Man Overboard has a motto: “Defend Pop Punk.” This motto is a powerful statement, and it fuels a forceful contemporary pop-punk scene run by the likes of The Wonder Years, Set Your Goals and The Story So Far. Despite their motto making them an iconic name in the scene over the last couple years, I was still hesitant to throw Man Overboard into the mix of today’s top pop-punk groups. Their first two albums were solid efforts, but while those two releases broke them into the scene, I felt that they were just a step or two below being of “elite” status. However, after hearing “White Lies,” the first single off their third full-length Heart Attack, I think this band is finally showing their true worth, and with Heart Attack, I have a feeling that Man Overboard will soon (if not before) be standing rank with the best of the best in pop-punk.
“White Lies” is straight and simple, but that’s what makes it so great. Starting off with a catchy guitar riff and catapulting into a bulky sound complete with crushing guitars, groovy bass and drums, the track is a storm of vivacity. While the song is a hard-hitter, the band doesn’t sacrifice their hardcore roots for immaculate hooks. And the hook in “White Lies” is addictive. As Zac Eisenstein punches out the words “A spine / a mind / And I’m just not like them / they’ve got pretty eyes and white lies,” I found myself bouncing around to the beat by second listen. Eisenstein’s vocals bugged me on the band’s past releases, as I didn’t think his voice fit the melodies too well. However, on this song his voice goes hand in hand with the pulsating composition. In addition, some mood-driving backing vocals help intensify the singer’s power, and they create some mad harmonies too.

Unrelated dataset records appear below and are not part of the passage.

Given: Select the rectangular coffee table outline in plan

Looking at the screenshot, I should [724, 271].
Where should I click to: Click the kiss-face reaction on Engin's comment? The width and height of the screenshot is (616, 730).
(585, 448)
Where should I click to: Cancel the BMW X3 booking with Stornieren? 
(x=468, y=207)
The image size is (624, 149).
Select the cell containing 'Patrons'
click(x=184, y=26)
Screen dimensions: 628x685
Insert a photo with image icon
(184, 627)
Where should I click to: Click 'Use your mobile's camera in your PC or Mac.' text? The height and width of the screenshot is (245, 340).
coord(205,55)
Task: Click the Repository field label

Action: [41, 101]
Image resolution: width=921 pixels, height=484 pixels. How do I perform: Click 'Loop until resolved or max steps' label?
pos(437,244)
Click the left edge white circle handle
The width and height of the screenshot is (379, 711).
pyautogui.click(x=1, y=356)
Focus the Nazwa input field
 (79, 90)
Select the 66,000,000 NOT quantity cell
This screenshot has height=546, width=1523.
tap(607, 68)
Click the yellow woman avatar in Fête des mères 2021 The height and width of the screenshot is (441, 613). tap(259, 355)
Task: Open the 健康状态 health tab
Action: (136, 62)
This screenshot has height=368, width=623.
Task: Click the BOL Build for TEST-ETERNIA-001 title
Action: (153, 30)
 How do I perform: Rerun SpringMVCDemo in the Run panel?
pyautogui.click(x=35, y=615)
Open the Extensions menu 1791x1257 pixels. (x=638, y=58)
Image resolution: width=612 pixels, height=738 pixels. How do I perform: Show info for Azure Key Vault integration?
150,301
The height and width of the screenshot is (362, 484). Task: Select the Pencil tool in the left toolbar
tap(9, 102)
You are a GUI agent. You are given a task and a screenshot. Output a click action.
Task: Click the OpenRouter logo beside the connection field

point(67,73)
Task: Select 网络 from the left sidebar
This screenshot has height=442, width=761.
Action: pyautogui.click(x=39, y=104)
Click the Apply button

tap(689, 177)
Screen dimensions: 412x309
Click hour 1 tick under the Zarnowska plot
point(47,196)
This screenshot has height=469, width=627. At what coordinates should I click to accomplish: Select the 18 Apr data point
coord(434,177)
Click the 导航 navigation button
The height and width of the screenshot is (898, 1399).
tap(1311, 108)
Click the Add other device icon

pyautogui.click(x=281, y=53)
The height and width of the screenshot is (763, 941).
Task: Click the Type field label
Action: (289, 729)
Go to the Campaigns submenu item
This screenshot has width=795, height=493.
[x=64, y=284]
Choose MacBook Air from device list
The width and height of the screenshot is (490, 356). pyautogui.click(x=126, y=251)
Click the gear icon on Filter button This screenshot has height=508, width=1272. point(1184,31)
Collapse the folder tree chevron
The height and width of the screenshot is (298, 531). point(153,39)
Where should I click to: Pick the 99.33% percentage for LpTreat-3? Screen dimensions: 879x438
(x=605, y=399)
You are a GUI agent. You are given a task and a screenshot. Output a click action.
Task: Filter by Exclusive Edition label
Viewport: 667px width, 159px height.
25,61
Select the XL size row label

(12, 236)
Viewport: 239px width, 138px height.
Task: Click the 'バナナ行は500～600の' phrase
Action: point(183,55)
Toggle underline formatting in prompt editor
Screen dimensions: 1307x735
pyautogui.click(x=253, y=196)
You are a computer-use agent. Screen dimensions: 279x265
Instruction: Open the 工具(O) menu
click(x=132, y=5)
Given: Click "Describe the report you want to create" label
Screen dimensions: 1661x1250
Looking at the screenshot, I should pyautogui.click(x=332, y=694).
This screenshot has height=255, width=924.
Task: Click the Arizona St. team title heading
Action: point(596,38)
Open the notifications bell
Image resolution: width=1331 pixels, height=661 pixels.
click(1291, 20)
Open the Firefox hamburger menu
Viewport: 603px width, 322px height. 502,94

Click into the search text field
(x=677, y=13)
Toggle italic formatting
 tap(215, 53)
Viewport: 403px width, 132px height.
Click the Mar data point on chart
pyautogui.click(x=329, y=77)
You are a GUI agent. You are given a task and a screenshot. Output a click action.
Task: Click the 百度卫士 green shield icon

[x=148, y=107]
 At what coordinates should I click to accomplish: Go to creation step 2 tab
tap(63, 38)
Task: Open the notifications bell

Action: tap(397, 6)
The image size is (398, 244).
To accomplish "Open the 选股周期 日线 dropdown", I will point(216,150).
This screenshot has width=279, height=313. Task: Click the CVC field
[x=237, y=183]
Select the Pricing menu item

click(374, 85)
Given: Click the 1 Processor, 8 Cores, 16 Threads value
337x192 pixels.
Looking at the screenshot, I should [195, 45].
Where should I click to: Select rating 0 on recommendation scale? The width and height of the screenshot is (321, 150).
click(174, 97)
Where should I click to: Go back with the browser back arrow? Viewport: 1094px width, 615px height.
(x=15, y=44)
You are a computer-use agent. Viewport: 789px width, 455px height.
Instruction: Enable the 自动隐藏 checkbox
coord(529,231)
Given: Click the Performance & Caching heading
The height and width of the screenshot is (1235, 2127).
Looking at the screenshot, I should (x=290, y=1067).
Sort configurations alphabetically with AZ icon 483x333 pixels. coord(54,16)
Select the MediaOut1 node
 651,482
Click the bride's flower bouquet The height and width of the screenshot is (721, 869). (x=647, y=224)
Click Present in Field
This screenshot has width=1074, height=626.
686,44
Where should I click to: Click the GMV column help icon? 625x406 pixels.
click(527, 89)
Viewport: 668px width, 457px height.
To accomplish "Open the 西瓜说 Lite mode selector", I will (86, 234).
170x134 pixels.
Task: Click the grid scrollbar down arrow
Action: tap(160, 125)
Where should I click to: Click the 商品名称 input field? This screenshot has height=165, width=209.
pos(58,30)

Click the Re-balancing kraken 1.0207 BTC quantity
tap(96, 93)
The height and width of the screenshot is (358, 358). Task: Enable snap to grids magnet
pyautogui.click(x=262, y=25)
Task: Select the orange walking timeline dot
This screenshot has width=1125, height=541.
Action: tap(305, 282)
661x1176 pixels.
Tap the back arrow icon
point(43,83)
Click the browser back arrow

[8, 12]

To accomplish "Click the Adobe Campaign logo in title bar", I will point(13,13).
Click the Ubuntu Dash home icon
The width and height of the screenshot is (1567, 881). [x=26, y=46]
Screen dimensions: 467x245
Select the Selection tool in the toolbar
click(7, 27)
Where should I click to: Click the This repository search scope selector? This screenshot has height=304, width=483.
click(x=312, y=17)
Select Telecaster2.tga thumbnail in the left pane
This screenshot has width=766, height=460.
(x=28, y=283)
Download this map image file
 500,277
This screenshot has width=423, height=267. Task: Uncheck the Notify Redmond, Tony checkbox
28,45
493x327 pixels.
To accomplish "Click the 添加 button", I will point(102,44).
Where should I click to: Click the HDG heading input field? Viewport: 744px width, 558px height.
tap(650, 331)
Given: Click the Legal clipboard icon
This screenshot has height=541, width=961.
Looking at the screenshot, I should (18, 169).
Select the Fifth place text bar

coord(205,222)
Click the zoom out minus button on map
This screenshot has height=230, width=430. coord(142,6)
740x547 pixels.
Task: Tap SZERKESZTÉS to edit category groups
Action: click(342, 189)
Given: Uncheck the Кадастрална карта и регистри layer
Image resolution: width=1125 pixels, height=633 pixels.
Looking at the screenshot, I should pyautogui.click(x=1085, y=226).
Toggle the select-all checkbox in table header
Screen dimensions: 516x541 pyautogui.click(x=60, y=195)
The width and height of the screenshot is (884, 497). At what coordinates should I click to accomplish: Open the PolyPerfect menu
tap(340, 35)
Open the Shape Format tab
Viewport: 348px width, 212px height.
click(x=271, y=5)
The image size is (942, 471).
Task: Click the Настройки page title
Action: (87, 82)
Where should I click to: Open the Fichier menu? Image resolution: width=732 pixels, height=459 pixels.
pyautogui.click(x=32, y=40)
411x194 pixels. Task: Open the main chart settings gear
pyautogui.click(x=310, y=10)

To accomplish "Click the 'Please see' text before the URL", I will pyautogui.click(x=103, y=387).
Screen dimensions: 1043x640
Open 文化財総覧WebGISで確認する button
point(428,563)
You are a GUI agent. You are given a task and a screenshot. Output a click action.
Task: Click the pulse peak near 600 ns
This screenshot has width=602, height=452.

Although the steadfast instrumentation and great production makes “White Lies” a tremendous pop-punk anthem, it’s the lyrics that get me. I love honesty to death and prefer it over anything fake or artificial, and for that reason this track just strikes deep within me. Eisenstein sings of feeling “different” and not knowing “what everyone else has,” recrafting the popular punk theme of “not fitting in.” And sure, it’s not as great as anything The Wonder Years can write, but the mood of the song is matched by the emotional instrumental vibe, and that’s something that – when created – boosts its overall personality and connective power. If a song has a heart and beats to the tune, it’s got infinite lasting value. And that’s exactly how “White Lies” is.
I’ll take any song with a good hook, and that’s why I love “White Lies” so much. But because it also takes full advantage of raw emotion and raw energy, I love it so much more. Man Overboard has returned with better production, stronger cohesion, and a more straightforward approach, and it works extremely well in this song. I really hope the rest of Heart Attack is as powerful, catchy, and sincere as this first single, because I’m starting to fall in love with the direction this band is taking.